Population structure and its dynamics are fundamental to understand and predict population development and critical for the conservation of rare and endangered species (Ezard et al. 2010; Harcombe 1987; Salguero-Gomez and Gamelon 2021). Quercus chungii is a tree species of Fagaceae, endemic to China (Figure S1), and rare and endangered in Fujian Province (Jiang, Xu, and Deng 2019; Sun et al. 2021; Wang et al. 2011). The distribution area and population size of this species drastically reduced in the last century due to extensive logging for its high-quality timber (Wang et al. 2011). Previous work has focused on the community structures, population spatial genetic pattern and distribution, and seed production and germination of Q. chungii (Chen 2004; Huang et al. 2010; Huang et al. 2017; Jiang, Xu, and Deng 2019; Li, Chen, and Liu 2010; Sun et al. 2021; Wang et al. 2011). However, large knowledge gaps remain about its age or size structures, temporal change, and the key demographic rates across age classes. Understanding the population structure and its temporal dynamics of Q. chungii is crucial for the conservation and restoration of its population, as well as the associated communities and ecosystems.

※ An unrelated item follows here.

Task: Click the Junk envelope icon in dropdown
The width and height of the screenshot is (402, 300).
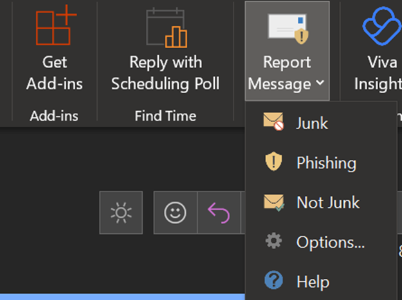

Age structure and life table are important tools to study population demographics (Ezard et al. 2010; Harcombe 1987; Jones 2021). Reproductive strategy and population development can be inferred from age structure by presenting the number of individuals in different developmental stages of a population. The information of age structure can be further used to construct a life table by calculating the key population parameters, such as age-specific survival and mortality probabilities. Thus, life table is fundamental in exploring the heterogeneity of demographic processes across population developmental stages and predicting population dynamics and structures (Harcombe 1987; Jones 2021). A static or period life table is often used for long-lived species, as it is difficult to track individuals from birth to death for such species (Jones 2021). It focuses on the fate of a population with mixed-age classes during a particular time period. We can derive survivorship and mortality curves (Harcombe 1987) from life tables to assess mortality risks across age classes. There are usually three types of survivorship curves. Type I, characterized by a convex curve, signifies an increasing risk of death with age. Type II is a declining line, indicating a constant risk of death over all ages. Type III is a concave curve, indicating a decreasing risk of death with age. Survivorship curves of long-lived, slow-growing tree populations may not exactly fall into the three above types but show a mix of them (Harcombe 1987).

Seeds are essential for the survival and development of populations, as they determine the reproduction of seed plants and represent the beginning of any seed plant's life cycle (Willson and Traveset 2000). Although seed data are crucial for population analyses of plant species (Adams, Marsh, and Knox 2005; Salguero-Gomez and Gamelon 2021), they are rarely incorporated into life table analyses of tree populations. Since seed data are usually difficult to obtain, most previous studies on tree population life tables set seedling or sapling as the starting stage (Farahat 2020; Ta et al. 2021; Wei et al. 2020; Wu et al. 2021; Zhang et al. 2023). Ignoring the seed stage may lead to inaccurate assessments and predictions of population demographics.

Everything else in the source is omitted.